Passage>
┄┄┄┄┄┄┄┄┄┄┄┄┄┄┄┄┄┄┄┄
Drug crisis boosts supply of organ transplants
The spike America has seen in drug overdose deaths in recent years has provided an unexpected lifesaving benefit for others by increasing the number of desperately needed organ transplants.
So far this year, 12 percent of deceased organ donors in the U.S. died of drug intoxication, according to the United Network for Organ Sharing (UNOS)—791 out of a total of 6,557. That’s more than the number who died of gunshot wounds.
While the percentage of organ donations from people who died of drug overdoses has risen steadily over the past two decades, UNOS data shows it’s most notably increased in the past four years.
As reported in the New York Times last week, the organs of drug users who died of overdoses were either donated by them in advance or by family members after their deaths, and are being offered to people who might otherwise die waiting for a transplant.
“It’s an unexpected silver lining to what is otherwise a pretty horrendous situation,” Alexandra K. Glazier, chief executive of the New England Organ Bank, which procures organs for transplant in the six New England states and Bermuda, told the newspaper.
While drug users have long been viewed as “high risk” donors because they often carry infections like HIV and hepatitis C, that thinking has shifted in recent years. Amid a severe organ shortage, more and more transplant centers across the country are trying to use organs donated from overdose deaths rather than keep desperately ill patients waiting even longer. Experts argue that the risk of transplanting an infected organ is small, and even if hepatitis C or HIV were passed along, those conditions can be managed with medications and are usually a better outcome for recipients who otherwise may be facing imminent death.
“We know now that the mortality rate of being on the waiting list for several years is higher than that of getting an organ with an infection that is treatable,” Dr. Robert Veatch, a professor emeritus of medical ethics at Georgetown University, who has written extensively about organ transplants, told the Times.
┄┄┄┄┄┄┄┄┄┄┄┄┄┄┄┄┄┄┄┄
Provided material>

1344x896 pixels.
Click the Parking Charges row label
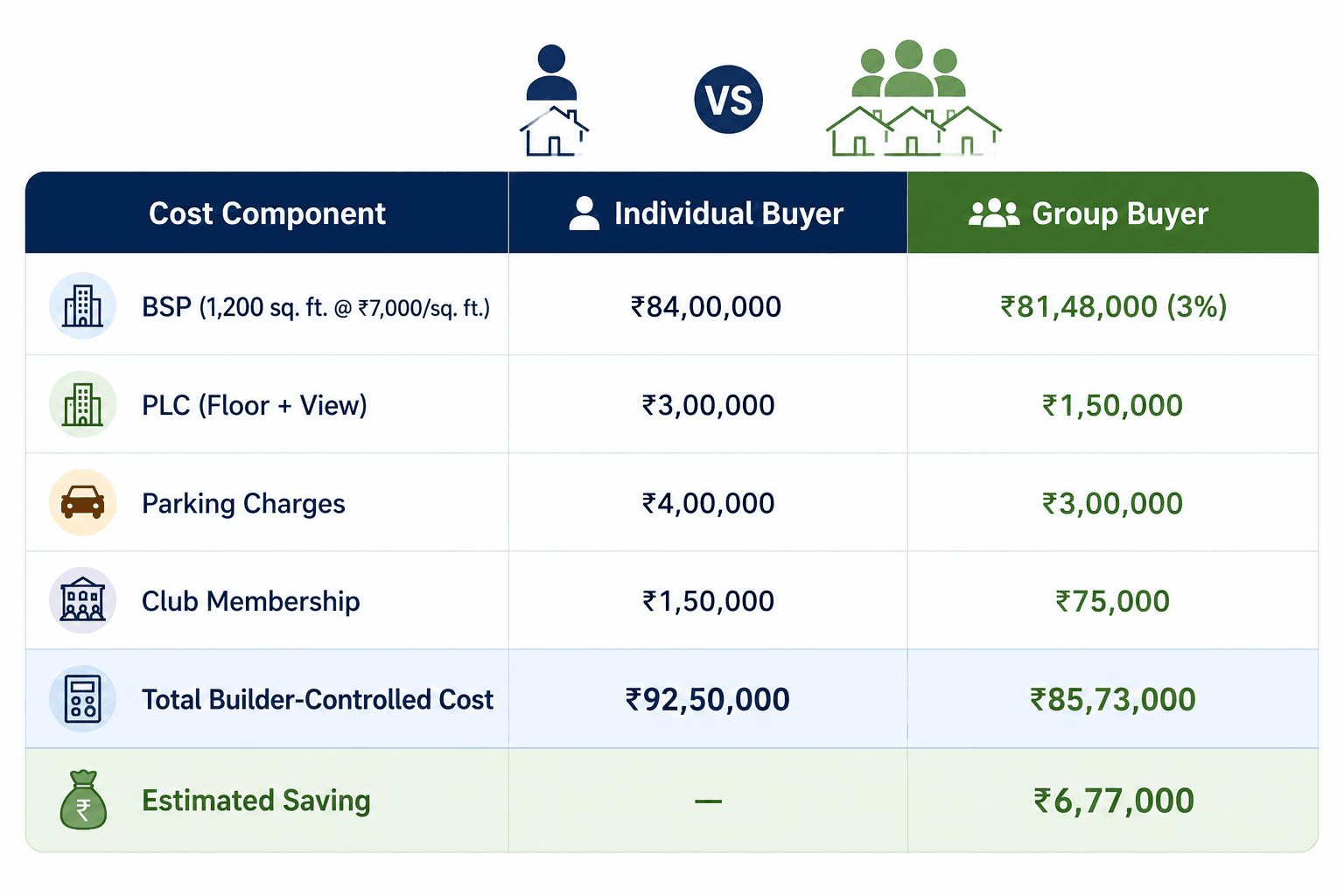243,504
┄┄┄┄┄┄┄┄┄┄┄┄┄┄┄┄┄┄┄┄
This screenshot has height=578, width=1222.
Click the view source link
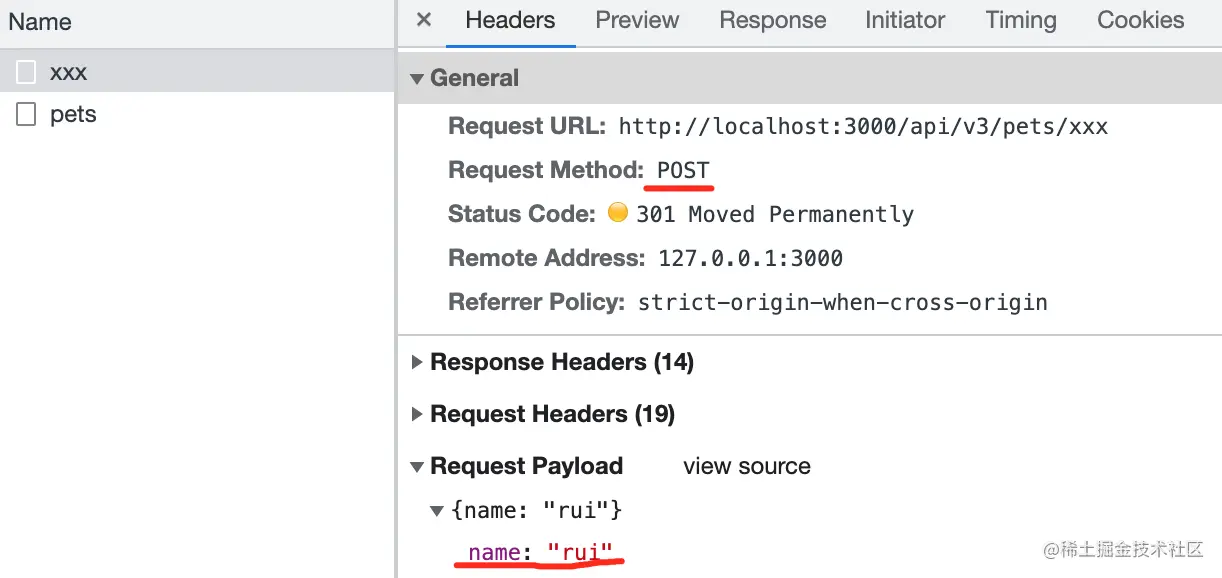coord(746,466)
┄┄┄┄┄┄┄┄┄┄┄┄┄┄┄┄┄┄┄┄
Task details> Render this sentence from the organ transplant text in Spanish: "While the percentage of organ donations from people who died of drug overdoses has risen steadily over the past two decades, UNOS data shows it’s most notably increased in the past four years."

Reply to the task> Si bien el porcentaje de donaciones de órganos de personas que murieron por sobredosis de drogas ha aumentado de manera constante durante las últimas dos décadas, los datos de UNOS muestran que ha aumentado de forma más notable en los últimos cuatro años.